- YOUR GOAL -
All of the entries need to be set down exactly as they read.

(RECORDS FOR THE TASK)

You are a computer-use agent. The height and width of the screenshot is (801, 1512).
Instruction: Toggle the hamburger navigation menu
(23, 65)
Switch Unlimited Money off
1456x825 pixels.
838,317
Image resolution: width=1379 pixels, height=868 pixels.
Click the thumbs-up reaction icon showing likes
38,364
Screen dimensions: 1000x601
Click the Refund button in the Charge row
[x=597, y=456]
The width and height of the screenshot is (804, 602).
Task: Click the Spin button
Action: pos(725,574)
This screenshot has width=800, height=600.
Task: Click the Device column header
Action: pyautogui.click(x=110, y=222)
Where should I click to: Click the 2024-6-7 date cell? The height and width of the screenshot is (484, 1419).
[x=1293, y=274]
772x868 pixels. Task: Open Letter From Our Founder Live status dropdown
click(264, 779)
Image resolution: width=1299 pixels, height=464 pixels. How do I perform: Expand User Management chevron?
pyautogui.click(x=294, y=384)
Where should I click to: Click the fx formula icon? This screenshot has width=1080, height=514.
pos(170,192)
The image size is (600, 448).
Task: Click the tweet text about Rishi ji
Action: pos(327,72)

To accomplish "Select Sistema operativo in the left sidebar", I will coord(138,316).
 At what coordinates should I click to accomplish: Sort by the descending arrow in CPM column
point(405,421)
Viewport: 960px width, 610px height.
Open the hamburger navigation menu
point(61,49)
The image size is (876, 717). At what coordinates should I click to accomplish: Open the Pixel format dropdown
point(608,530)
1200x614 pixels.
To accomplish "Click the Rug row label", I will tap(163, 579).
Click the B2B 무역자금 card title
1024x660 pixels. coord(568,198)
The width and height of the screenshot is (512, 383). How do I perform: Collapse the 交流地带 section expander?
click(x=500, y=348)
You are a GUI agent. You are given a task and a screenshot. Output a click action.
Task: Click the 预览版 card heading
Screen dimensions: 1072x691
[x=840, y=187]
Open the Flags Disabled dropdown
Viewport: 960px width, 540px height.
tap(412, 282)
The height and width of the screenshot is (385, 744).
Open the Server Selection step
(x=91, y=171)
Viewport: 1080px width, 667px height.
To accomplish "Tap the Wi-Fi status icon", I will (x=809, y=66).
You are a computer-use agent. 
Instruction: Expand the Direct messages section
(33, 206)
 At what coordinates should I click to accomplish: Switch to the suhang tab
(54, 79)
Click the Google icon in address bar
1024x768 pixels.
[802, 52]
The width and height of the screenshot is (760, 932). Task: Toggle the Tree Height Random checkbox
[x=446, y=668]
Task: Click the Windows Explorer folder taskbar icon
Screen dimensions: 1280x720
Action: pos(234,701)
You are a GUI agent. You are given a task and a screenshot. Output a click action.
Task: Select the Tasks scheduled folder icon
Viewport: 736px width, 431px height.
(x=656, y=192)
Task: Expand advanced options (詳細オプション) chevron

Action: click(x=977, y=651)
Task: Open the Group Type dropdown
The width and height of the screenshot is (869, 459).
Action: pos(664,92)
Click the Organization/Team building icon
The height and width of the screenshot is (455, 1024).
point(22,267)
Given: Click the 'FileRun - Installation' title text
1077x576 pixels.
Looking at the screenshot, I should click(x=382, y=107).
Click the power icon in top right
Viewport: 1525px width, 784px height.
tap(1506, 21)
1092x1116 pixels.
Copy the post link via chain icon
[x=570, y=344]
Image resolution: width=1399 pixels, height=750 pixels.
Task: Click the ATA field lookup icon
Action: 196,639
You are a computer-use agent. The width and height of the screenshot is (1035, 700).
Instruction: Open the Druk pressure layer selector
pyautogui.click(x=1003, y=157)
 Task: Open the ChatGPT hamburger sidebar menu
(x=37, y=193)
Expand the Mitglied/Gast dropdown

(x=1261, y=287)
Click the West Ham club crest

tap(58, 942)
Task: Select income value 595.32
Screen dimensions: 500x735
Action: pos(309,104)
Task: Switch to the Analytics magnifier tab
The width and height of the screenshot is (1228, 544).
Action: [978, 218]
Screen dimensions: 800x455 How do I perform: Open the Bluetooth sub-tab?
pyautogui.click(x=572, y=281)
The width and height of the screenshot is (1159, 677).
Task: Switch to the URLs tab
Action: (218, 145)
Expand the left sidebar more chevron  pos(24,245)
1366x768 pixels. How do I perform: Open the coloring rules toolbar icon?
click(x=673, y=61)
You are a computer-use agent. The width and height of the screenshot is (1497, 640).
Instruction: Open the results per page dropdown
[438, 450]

(End RECORDS FOR THE TASK)

- YOUR SOLUTION -
You are a computer-use agent. The height and width of the screenshot is (801, 1512).
Instruction: Toggle the hamburger navigation menu
(23, 65)
Switch Unlimited Money off
1456x825 pixels.
838,317
Image resolution: width=1379 pixels, height=868 pixels.
Click the thumbs-up reaction icon showing likes
38,364
Screen dimensions: 1000x601
Click the Refund button in the Charge row
[x=597, y=456]
The width and height of the screenshot is (804, 602).
Task: Click the Spin button
Action: pos(725,574)
This screenshot has width=800, height=600.
Task: Click the Device column header
Action: pyautogui.click(x=110, y=222)
Where should I click to: Click the 2024-6-7 date cell? The height and width of the screenshot is (484, 1419).
[x=1293, y=274]
772x868 pixels. Task: Open Letter From Our Founder Live status dropdown
click(264, 779)
Image resolution: width=1299 pixels, height=464 pixels. How do I perform: Expand User Management chevron?
pyautogui.click(x=294, y=384)
Where should I click to: Click the fx formula icon? This screenshot has width=1080, height=514.
pos(170,192)
The image size is (600, 448).
Task: Click the tweet text about Rishi ji
Action: pos(327,72)

To accomplish "Select Sistema operativo in the left sidebar", I will coord(138,316).
 At what coordinates should I click to accomplish: Sort by the descending arrow in CPM column
point(405,421)
Viewport: 960px width, 610px height.
Open the hamburger navigation menu
point(61,49)
The image size is (876, 717). At what coordinates should I click to accomplish: Open the Pixel format dropdown
point(608,530)
1200x614 pixels.
To accomplish "Click the Rug row label", I will tap(163, 579).
Click the B2B 무역자금 card title
1024x660 pixels. coord(568,198)
The width and height of the screenshot is (512, 383). How do I perform: Collapse the 交流地带 section expander?
click(x=500, y=348)
You are a GUI agent. You are given a task and a screenshot. Output a click action.
Task: Click the 预览版 card heading
Screen dimensions: 1072x691
[x=840, y=187]
Open the Flags Disabled dropdown
Viewport: 960px width, 540px height.
tap(412, 282)
The height and width of the screenshot is (385, 744).
Open the Server Selection step
(x=91, y=171)
Viewport: 1080px width, 667px height.
To accomplish "Tap the Wi-Fi status icon", I will (x=809, y=66).
You are a computer-use agent. 
Instruction: Expand the Direct messages section
(33, 206)
 At what coordinates should I click to accomplish: Switch to the suhang tab
(54, 79)
Click the Google icon in address bar
1024x768 pixels.
[802, 52]
The width and height of the screenshot is (760, 932). Task: Toggle the Tree Height Random checkbox
[x=446, y=668]
Task: Click the Windows Explorer folder taskbar icon
Screen dimensions: 1280x720
Action: pos(234,701)
You are a GUI agent. You are given a task and a screenshot. Output a click action.
Task: Select the Tasks scheduled folder icon
Viewport: 736px width, 431px height.
(x=656, y=192)
Task: Expand advanced options (詳細オプション) chevron

Action: click(x=977, y=651)
Task: Open the Group Type dropdown
The width and height of the screenshot is (869, 459).
Action: pos(664,92)
Click the Organization/Team building icon
The height and width of the screenshot is (455, 1024).
point(22,267)
Given: Click the 'FileRun - Installation' title text
1077x576 pixels.
Looking at the screenshot, I should click(x=382, y=107).
Click the power icon in top right
Viewport: 1525px width, 784px height.
tap(1506, 21)
1092x1116 pixels.
Copy the post link via chain icon
[x=570, y=344]
Image resolution: width=1399 pixels, height=750 pixels.
Task: Click the ATA field lookup icon
Action: 196,639
You are a computer-use agent. The width and height of the screenshot is (1035, 700).
Instruction: Open the Druk pressure layer selector
pyautogui.click(x=1003, y=157)
 Task: Open the ChatGPT hamburger sidebar menu
(x=37, y=193)
Expand the Mitglied/Gast dropdown

(x=1261, y=287)
Click the West Ham club crest

tap(58, 942)
Task: Select income value 595.32
Screen dimensions: 500x735
Action: pos(309,104)
Task: Switch to the Analytics magnifier tab
The width and height of the screenshot is (1228, 544).
Action: [978, 218]
Screen dimensions: 800x455 How do I perform: Open the Bluetooth sub-tab?
pyautogui.click(x=572, y=281)
The width and height of the screenshot is (1159, 677).
Task: Switch to the URLs tab
Action: (218, 145)
Expand the left sidebar more chevron  pos(24,245)
1366x768 pixels. How do I perform: Open the coloring rules toolbar icon?
click(x=673, y=61)
You are a computer-use agent. The width and height of the screenshot is (1497, 640).
Instruction: Open the results per page dropdown
[438, 450]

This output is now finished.